# Problem details:
The material beneath this line should be printed exactly, with its pictures omitted.

# Extracted records:
========================================================================
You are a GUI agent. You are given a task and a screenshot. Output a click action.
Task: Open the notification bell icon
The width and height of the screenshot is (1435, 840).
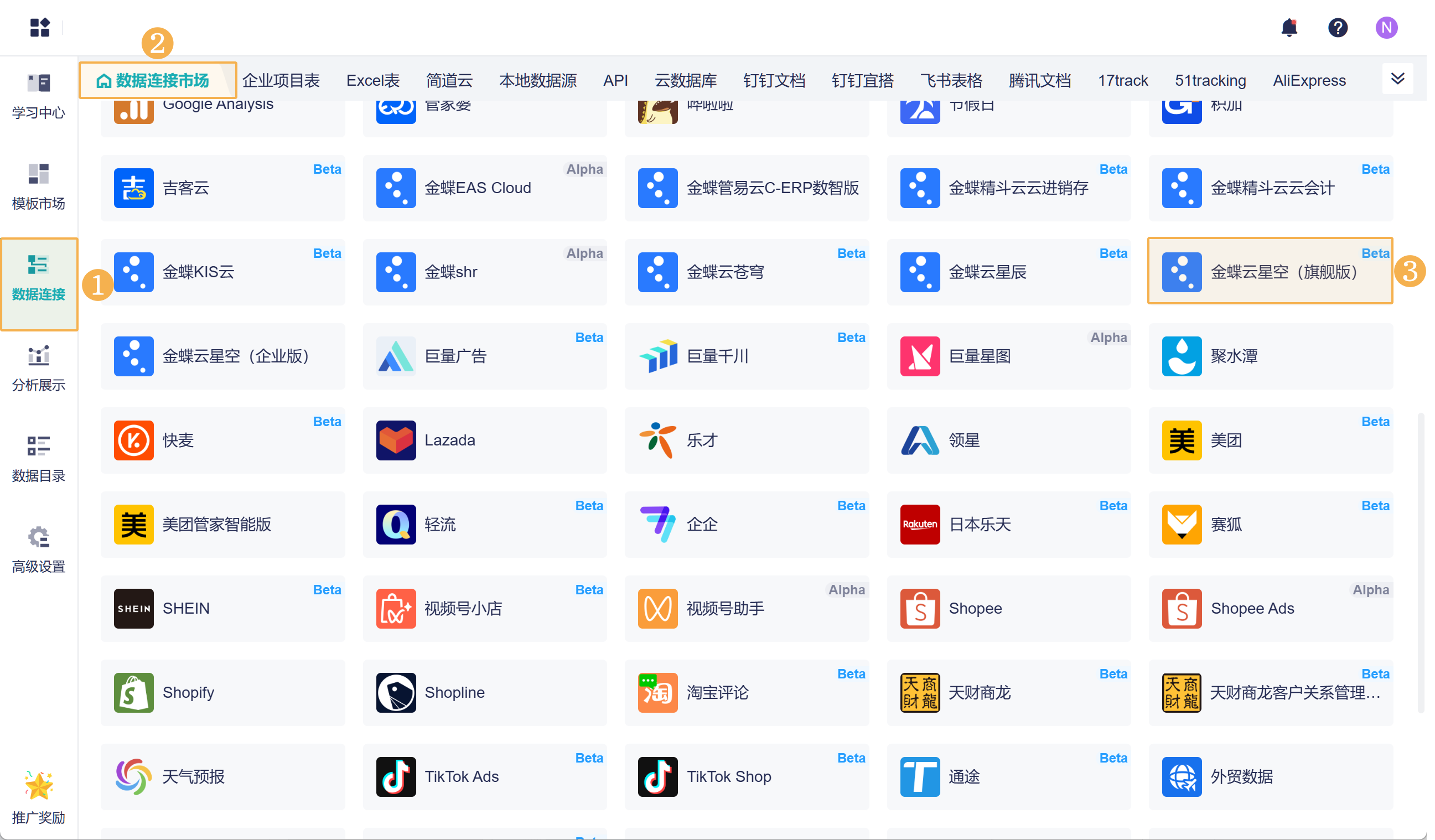coord(1289,27)
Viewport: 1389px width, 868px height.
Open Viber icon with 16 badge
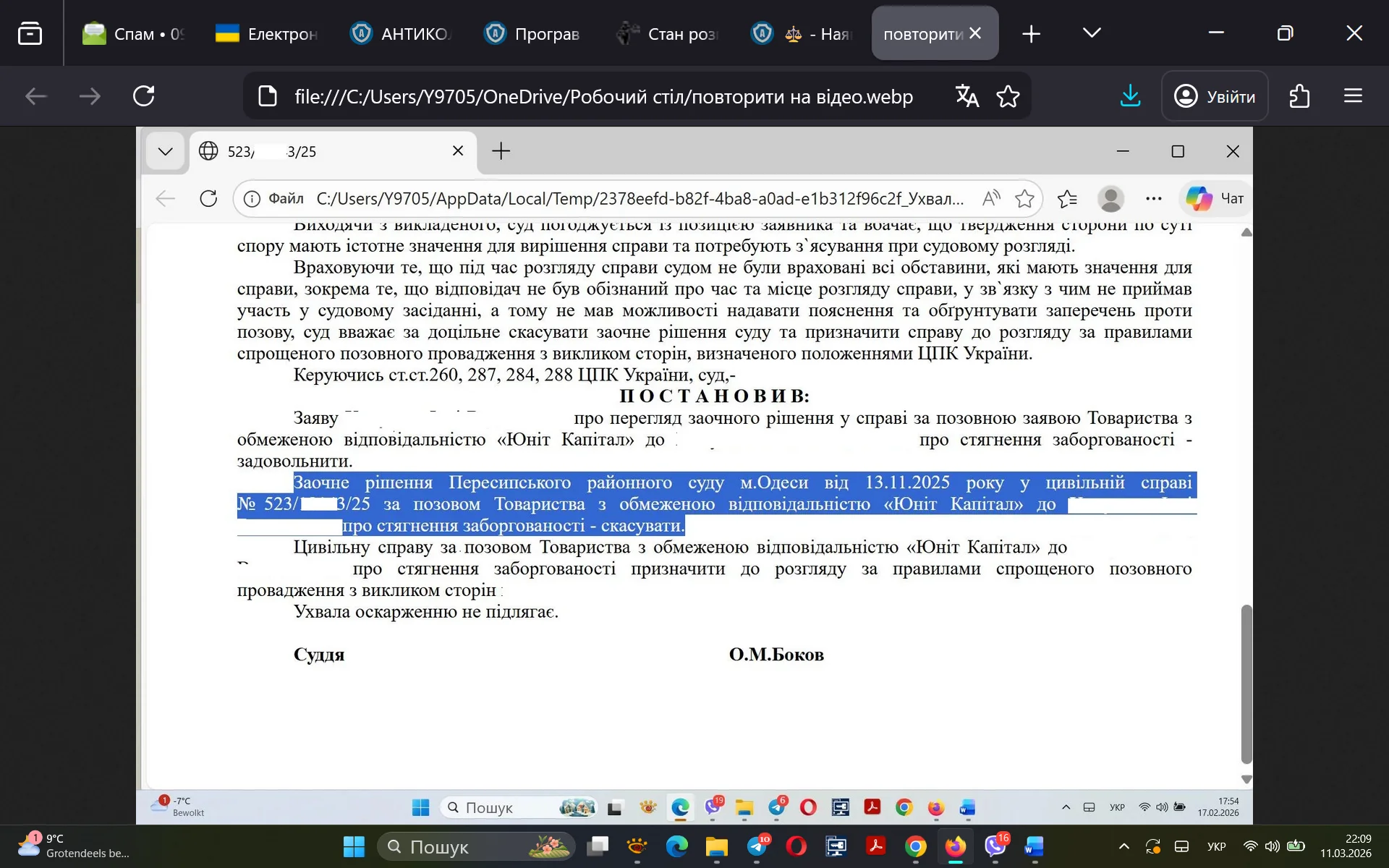click(995, 846)
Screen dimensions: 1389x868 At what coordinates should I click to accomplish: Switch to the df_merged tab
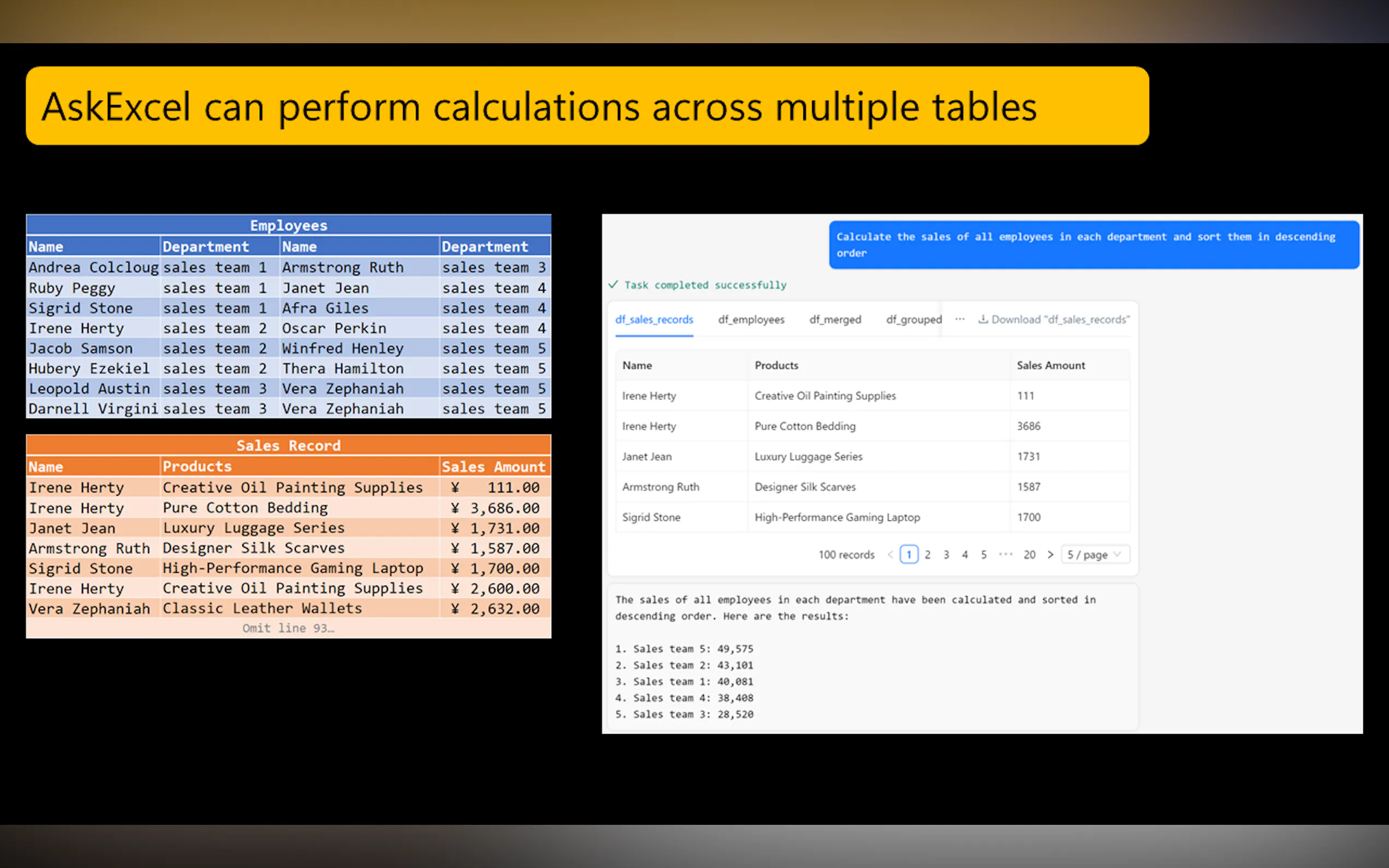point(835,320)
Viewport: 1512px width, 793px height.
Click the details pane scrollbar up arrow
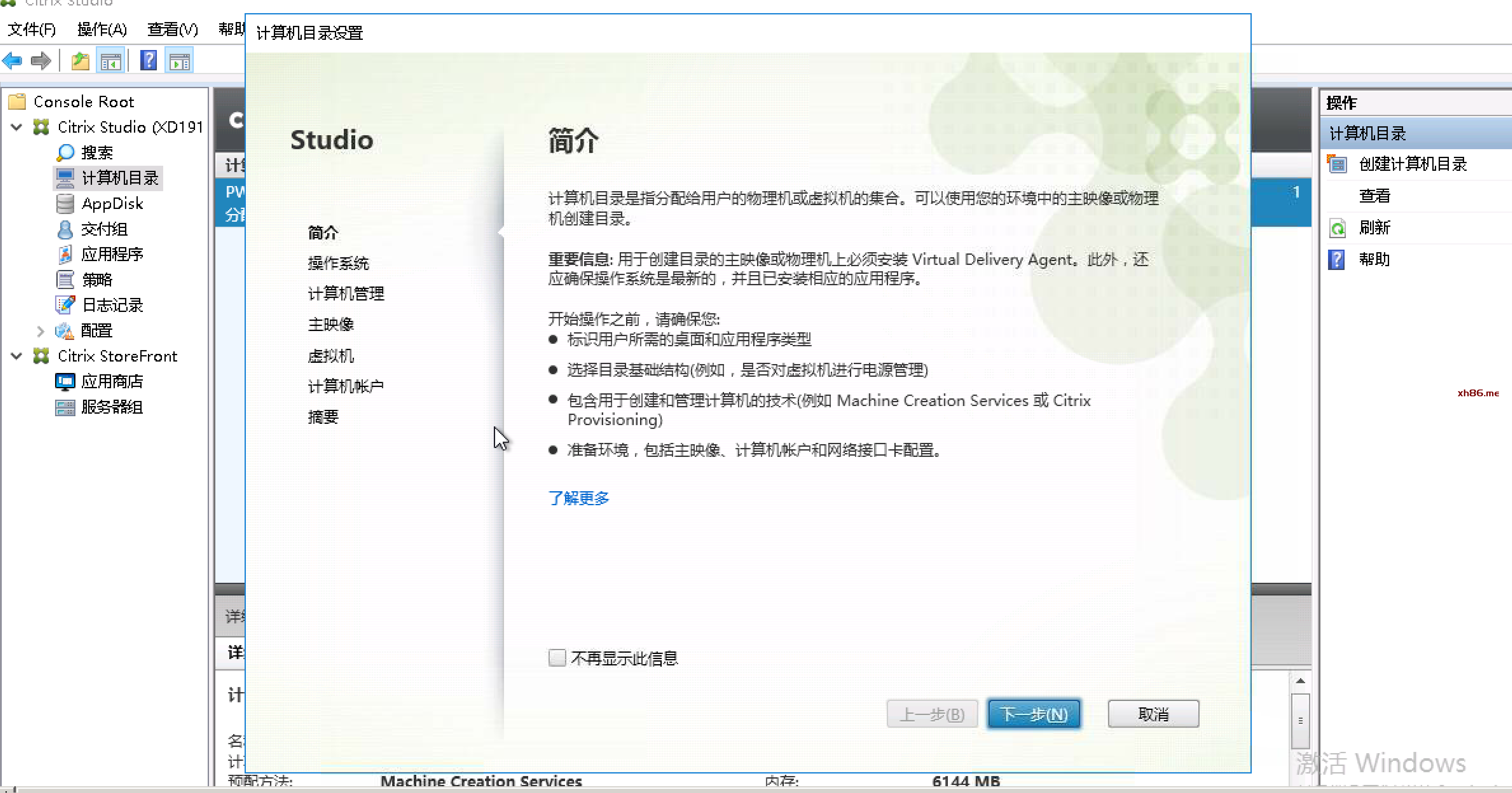pos(1300,681)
========================================================================
# Answer section:
You are a GUI agent. You are given a task and a screenshot. Output a click action.
Task: Open the notification bell icon
The width and height of the screenshot is (1435, 840).
coord(1289,27)
Viewport: 1389px width, 868px height.
Open Viber icon with 16 badge
click(995, 846)
Screen dimensions: 1389x868 At what coordinates should I click to accomplish: Switch to the df_merged tab
point(835,320)
Viewport: 1512px width, 793px height.
Click the details pane scrollbar up arrow
pos(1300,681)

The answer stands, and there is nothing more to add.